» Given entries:

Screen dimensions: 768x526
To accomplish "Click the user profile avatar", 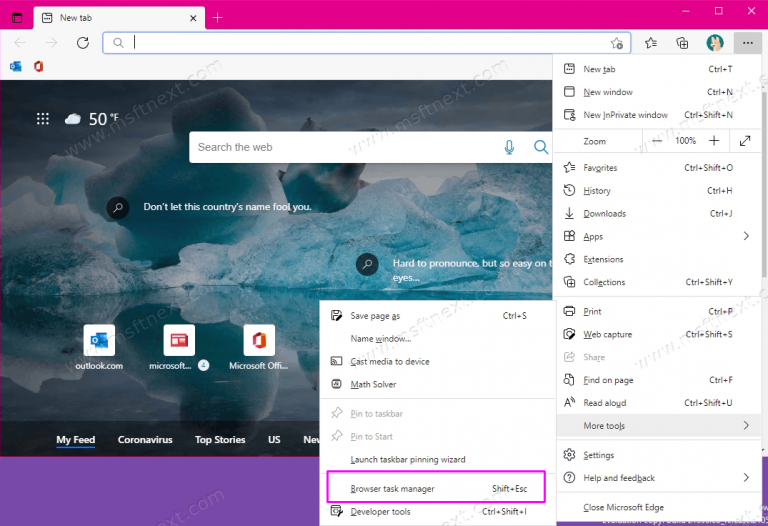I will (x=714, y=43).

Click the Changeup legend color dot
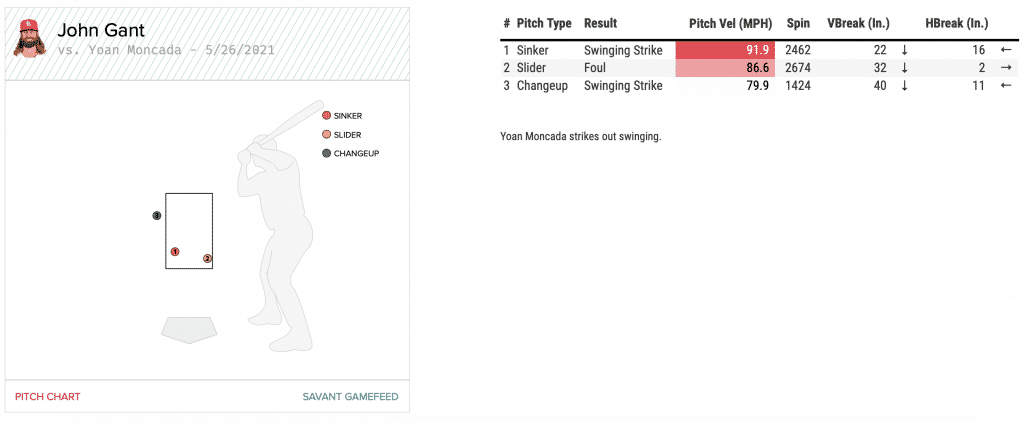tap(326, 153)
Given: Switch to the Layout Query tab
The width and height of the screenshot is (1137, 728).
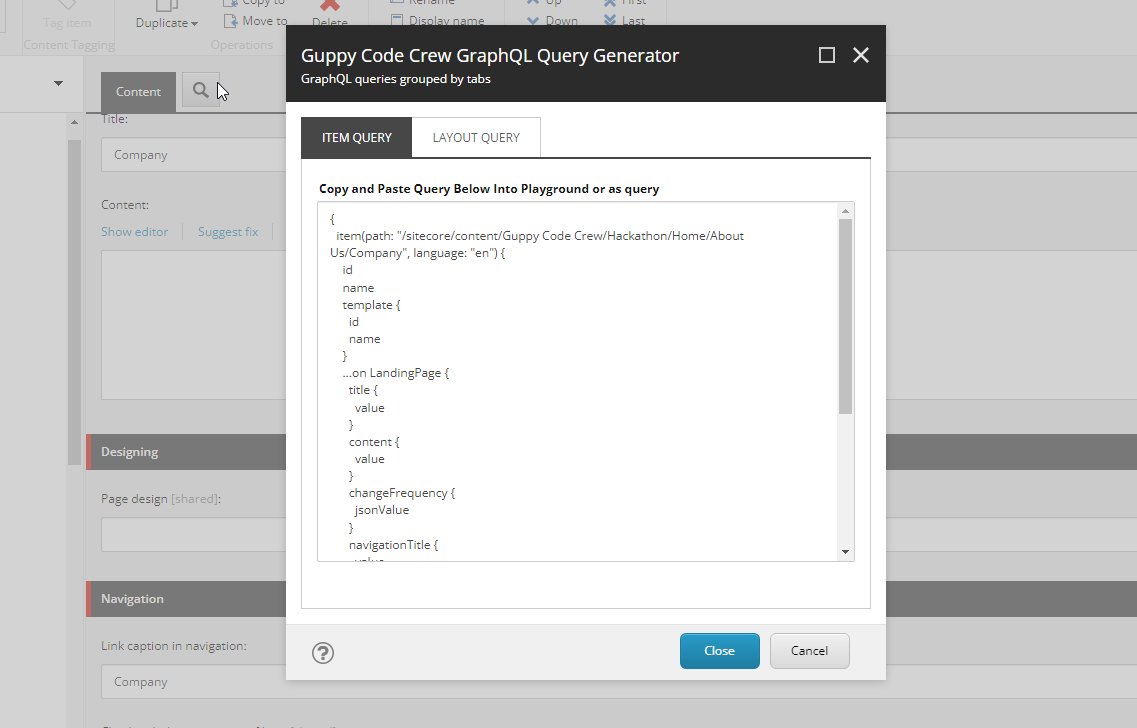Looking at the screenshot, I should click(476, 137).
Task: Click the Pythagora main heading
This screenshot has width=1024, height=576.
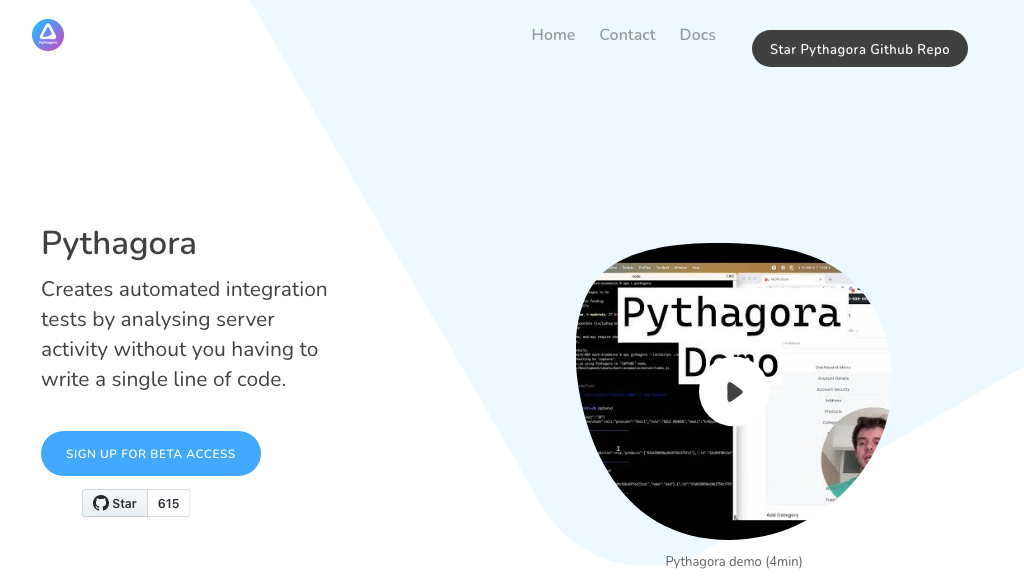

==

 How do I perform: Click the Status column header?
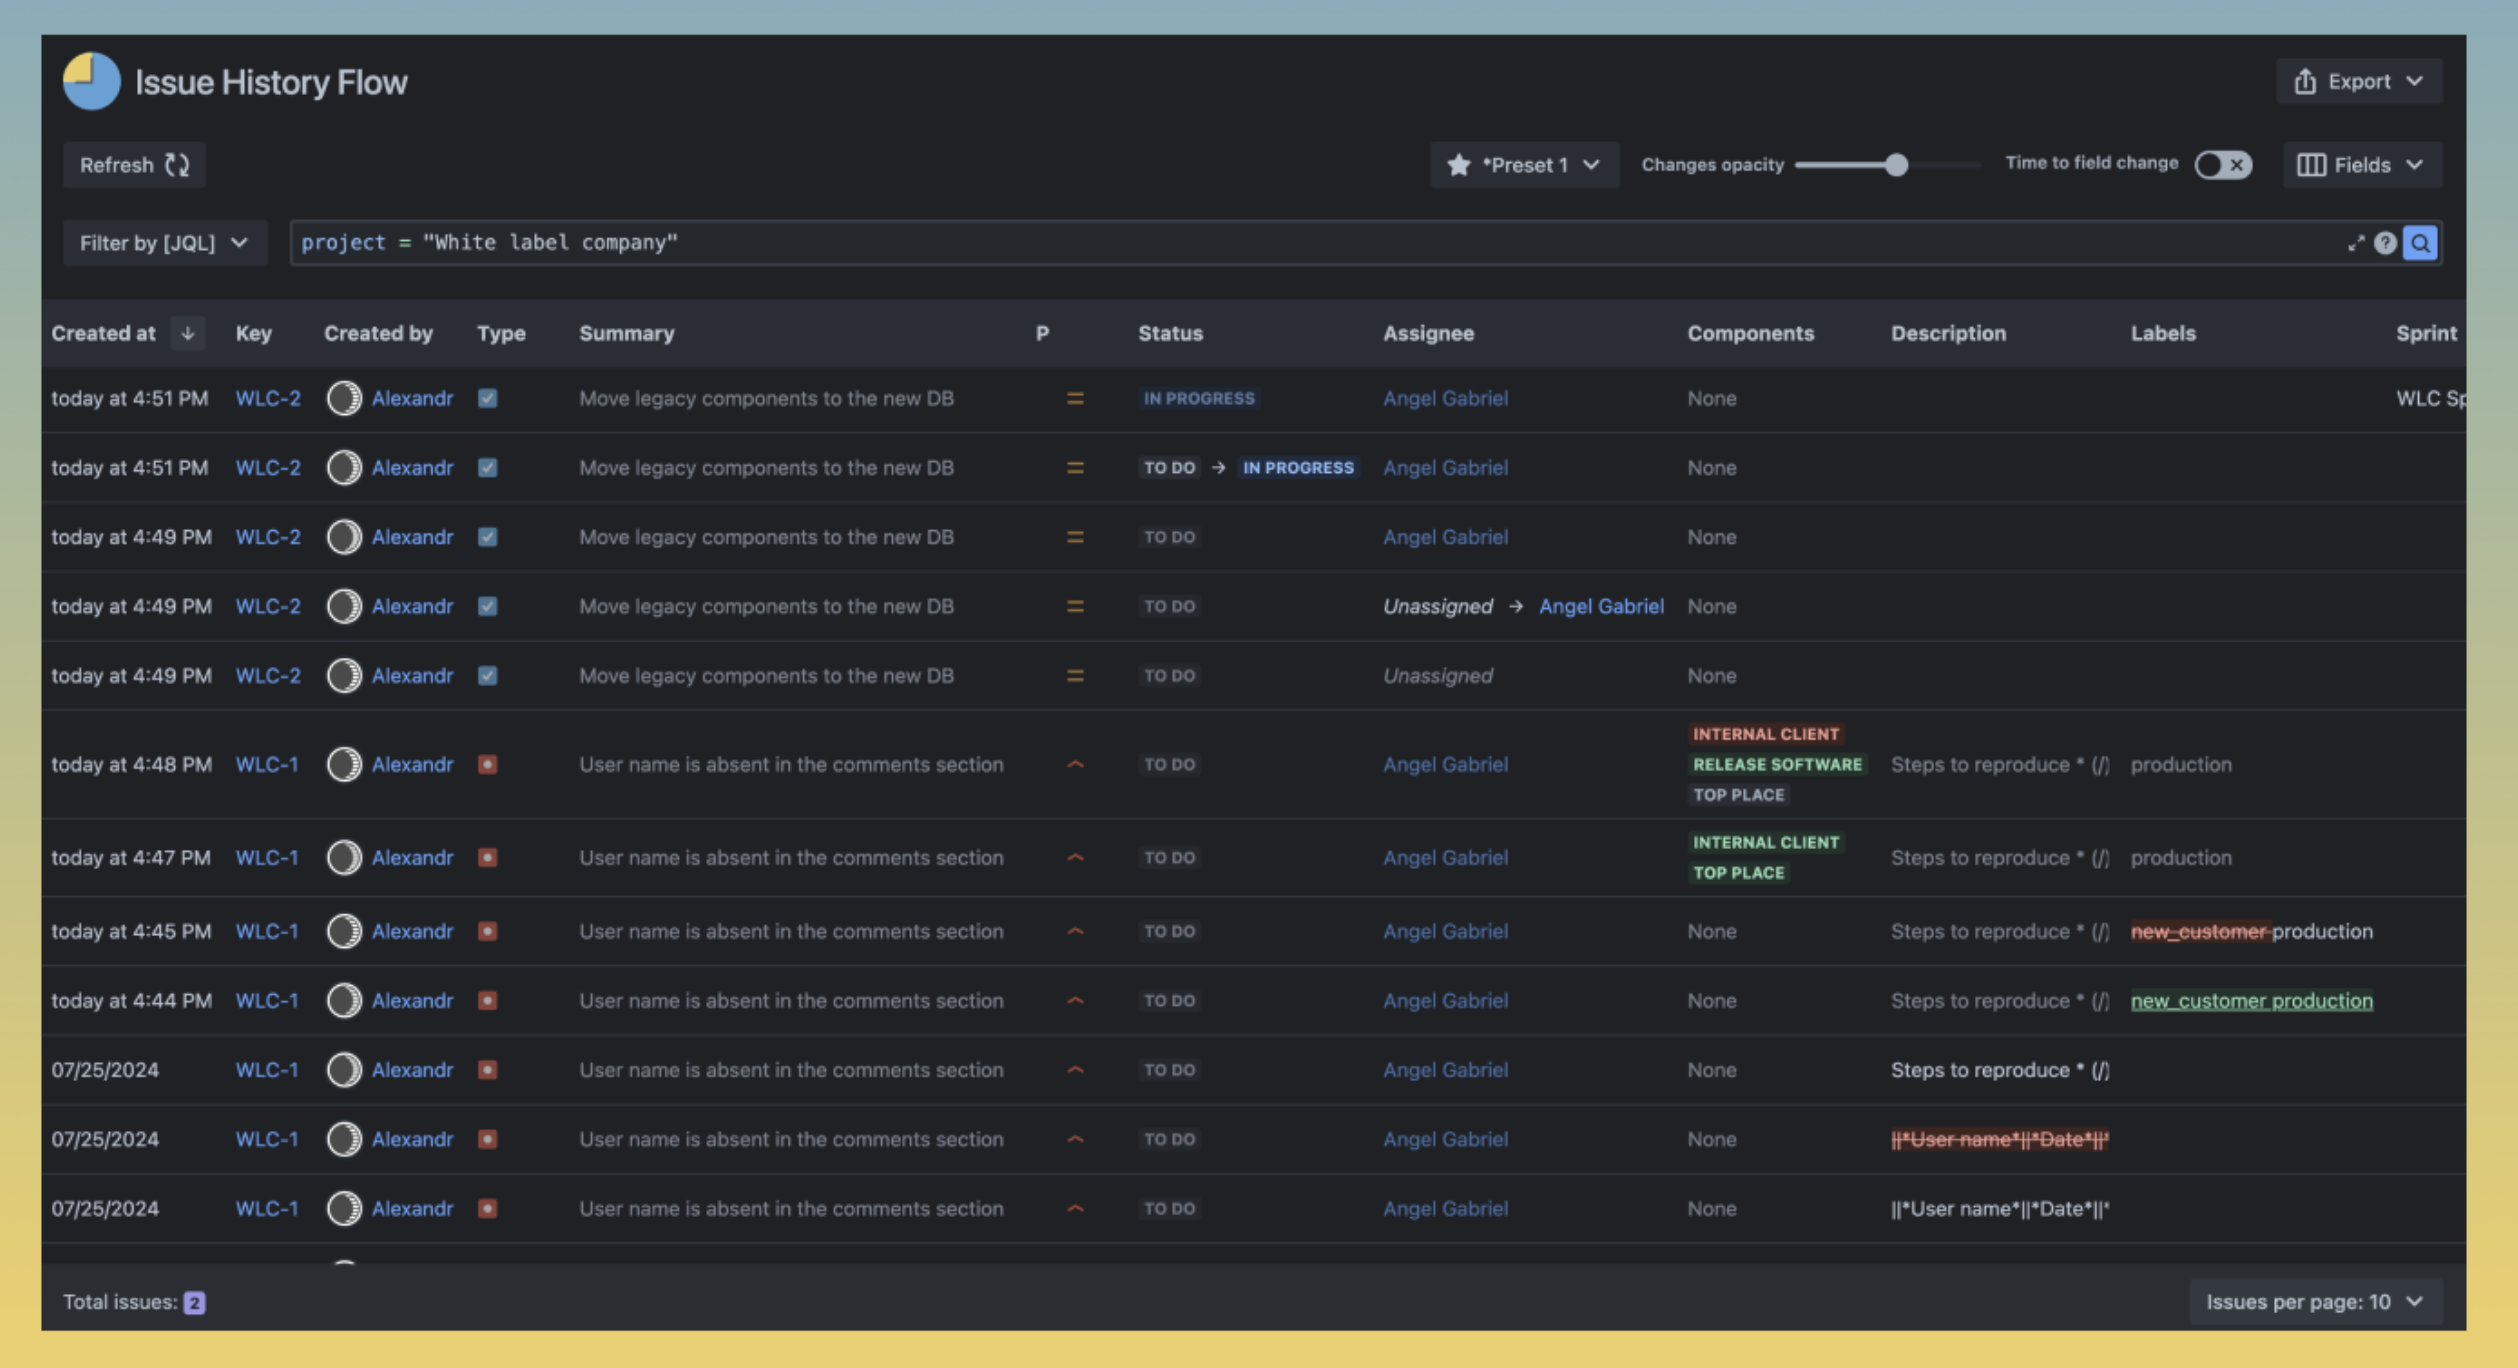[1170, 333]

» Exercise goal:
How would the lines above read from the one with "Click the Changeup legend color dot" to the one with "This screenshot has width=1024, height=576.", inclusive, with no pictures? Write them out exactly.

» Result of this task:
Click the Changeup legend color dot
tap(326, 153)
Given: Switch to the Layout Query tab
The width and height of the screenshot is (1137, 728).
Looking at the screenshot, I should click(476, 137).
Task: Click the Pythagora main heading
This screenshot has width=1024, height=576.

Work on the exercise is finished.